Rewrite the records from the start through the line that contains "pos(1037,17)", replacing "magnifier" with "magnifying glass" and leaving everything else unchanged.
════════════════
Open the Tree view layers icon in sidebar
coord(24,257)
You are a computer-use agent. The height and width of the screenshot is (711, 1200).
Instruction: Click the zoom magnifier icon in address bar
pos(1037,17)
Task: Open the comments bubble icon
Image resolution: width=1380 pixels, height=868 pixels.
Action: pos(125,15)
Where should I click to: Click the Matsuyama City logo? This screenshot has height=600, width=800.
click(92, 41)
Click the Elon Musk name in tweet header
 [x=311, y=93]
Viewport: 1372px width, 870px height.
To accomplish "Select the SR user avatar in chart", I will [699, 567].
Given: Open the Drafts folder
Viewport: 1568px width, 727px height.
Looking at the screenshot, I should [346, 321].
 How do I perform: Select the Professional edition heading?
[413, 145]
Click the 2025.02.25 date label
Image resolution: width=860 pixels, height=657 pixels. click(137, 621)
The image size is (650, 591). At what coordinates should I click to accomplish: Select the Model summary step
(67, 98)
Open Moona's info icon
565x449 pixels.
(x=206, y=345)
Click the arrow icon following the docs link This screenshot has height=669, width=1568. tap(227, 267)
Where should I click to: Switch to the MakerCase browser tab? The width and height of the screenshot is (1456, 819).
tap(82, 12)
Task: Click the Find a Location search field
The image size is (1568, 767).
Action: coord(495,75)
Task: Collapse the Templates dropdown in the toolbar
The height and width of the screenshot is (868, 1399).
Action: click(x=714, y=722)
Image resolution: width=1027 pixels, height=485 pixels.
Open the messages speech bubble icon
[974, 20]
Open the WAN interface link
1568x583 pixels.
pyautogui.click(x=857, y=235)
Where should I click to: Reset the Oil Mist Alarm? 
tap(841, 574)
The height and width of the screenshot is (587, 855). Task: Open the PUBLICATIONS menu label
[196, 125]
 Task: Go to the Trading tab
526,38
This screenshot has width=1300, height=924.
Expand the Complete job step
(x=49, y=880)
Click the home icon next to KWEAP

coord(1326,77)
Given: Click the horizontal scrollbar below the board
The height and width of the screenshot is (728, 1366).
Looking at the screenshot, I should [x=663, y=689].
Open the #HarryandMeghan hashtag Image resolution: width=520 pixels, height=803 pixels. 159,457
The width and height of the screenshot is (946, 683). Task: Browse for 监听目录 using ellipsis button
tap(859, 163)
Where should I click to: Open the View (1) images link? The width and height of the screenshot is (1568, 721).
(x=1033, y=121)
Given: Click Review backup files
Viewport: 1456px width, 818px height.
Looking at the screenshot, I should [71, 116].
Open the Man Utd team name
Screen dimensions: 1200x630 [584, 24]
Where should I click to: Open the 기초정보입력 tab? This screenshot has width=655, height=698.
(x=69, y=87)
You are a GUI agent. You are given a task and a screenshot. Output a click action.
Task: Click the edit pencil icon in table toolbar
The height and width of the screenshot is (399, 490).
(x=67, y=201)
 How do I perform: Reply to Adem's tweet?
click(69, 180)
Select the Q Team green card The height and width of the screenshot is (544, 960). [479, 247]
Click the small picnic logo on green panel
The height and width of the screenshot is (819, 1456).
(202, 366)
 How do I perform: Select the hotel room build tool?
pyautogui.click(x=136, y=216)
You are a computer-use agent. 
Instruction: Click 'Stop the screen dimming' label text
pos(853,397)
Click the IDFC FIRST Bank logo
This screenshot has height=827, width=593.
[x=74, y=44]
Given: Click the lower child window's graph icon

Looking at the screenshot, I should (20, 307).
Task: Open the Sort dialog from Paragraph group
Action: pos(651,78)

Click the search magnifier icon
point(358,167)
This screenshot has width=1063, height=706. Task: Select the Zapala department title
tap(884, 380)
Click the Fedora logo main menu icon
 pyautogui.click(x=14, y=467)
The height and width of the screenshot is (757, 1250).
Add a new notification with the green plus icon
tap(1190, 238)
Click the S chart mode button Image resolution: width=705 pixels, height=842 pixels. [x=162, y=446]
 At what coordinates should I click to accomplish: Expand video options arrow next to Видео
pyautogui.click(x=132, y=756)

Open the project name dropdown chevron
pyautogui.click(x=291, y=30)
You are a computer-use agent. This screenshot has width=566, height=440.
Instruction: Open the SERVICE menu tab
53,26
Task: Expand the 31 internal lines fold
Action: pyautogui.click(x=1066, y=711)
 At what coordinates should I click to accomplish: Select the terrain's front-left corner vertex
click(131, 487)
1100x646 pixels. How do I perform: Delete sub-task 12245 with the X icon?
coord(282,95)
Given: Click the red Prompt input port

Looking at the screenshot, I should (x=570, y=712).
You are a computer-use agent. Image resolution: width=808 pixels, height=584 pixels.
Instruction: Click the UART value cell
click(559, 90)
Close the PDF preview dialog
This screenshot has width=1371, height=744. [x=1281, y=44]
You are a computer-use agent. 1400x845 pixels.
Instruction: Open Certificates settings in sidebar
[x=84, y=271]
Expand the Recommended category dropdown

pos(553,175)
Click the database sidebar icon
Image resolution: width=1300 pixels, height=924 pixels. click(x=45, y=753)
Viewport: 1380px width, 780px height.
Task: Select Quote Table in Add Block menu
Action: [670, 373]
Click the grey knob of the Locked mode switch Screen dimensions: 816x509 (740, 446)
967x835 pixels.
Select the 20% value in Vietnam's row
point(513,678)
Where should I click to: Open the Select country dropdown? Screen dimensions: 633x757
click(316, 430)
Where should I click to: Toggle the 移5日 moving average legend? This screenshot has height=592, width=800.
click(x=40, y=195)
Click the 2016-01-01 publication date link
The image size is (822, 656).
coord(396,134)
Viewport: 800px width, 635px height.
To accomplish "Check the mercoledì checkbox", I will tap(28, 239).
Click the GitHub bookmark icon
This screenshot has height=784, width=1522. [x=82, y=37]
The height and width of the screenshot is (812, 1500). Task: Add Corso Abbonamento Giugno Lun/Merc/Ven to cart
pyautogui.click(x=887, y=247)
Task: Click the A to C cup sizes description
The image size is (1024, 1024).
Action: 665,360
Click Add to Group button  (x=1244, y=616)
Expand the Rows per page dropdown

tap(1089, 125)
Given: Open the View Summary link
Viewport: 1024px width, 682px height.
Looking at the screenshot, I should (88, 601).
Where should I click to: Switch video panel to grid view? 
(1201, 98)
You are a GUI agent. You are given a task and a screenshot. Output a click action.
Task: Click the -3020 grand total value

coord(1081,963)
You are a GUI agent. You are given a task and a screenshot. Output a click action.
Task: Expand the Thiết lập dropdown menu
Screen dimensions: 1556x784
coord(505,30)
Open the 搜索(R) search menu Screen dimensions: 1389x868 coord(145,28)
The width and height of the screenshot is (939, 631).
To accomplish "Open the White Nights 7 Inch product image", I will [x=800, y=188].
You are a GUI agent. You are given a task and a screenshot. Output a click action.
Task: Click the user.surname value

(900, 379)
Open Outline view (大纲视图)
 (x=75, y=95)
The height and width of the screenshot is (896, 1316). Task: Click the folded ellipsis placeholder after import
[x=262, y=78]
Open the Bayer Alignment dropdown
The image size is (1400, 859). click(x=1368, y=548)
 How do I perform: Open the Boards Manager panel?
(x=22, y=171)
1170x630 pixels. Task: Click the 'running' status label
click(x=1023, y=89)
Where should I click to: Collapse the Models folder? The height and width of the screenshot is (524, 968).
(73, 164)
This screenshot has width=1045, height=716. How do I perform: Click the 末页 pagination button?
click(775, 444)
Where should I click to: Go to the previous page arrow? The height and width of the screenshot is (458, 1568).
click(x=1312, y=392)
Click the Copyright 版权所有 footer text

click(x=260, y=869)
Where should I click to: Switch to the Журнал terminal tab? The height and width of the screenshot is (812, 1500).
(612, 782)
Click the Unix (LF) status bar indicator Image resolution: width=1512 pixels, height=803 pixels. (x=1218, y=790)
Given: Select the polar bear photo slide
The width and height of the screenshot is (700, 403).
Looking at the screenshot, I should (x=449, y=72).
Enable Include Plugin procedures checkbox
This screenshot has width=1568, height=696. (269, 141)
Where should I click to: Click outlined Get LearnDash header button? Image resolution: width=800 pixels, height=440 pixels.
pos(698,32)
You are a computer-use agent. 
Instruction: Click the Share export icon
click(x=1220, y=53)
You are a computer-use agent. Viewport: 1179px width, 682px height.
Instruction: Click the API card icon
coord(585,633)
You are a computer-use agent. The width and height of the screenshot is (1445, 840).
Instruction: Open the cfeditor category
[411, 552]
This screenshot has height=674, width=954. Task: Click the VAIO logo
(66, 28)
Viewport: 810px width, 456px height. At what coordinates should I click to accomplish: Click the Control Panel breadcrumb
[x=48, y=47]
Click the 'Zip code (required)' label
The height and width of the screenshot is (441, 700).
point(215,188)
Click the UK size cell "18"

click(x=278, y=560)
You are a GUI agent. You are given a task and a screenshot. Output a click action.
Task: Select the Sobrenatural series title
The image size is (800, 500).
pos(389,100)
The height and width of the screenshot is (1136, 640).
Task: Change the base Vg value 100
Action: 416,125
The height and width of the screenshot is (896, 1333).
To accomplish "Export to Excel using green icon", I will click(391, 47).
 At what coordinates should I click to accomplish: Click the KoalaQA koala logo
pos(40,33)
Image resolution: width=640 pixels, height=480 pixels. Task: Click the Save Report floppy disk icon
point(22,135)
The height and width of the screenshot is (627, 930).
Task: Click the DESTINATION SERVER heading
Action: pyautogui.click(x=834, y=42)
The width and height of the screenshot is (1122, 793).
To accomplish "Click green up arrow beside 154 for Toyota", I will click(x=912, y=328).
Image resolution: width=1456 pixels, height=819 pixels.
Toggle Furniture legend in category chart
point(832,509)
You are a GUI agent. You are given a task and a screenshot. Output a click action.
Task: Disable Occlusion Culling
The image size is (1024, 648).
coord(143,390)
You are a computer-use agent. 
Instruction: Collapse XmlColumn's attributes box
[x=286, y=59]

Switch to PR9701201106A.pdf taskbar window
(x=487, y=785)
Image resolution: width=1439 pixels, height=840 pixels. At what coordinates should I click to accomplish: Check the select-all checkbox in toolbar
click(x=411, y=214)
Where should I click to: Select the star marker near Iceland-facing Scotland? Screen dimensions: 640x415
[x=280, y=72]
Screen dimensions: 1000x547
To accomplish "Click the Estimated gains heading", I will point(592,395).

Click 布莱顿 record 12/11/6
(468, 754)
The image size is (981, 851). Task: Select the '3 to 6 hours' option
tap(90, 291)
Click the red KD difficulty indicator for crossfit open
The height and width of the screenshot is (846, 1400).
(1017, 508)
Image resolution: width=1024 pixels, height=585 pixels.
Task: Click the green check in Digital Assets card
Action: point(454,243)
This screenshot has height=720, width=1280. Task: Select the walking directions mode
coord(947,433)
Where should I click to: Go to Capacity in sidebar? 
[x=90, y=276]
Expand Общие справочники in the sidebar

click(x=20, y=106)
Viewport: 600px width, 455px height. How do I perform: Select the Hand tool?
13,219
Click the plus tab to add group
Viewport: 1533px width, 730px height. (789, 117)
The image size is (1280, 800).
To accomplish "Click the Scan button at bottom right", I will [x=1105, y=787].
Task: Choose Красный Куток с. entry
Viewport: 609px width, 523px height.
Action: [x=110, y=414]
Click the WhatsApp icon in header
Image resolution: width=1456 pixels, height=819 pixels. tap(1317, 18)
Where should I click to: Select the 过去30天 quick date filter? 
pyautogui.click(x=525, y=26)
════════════════
* _SOLUTION TO THIS TASK_:
Open the Tree view layers icon in sidebar
coord(24,257)
You are a computer-use agent. The height and width of the screenshot is (711, 1200).
Instruction: Click the zoom magnifying glass icon in address bar
pos(1037,17)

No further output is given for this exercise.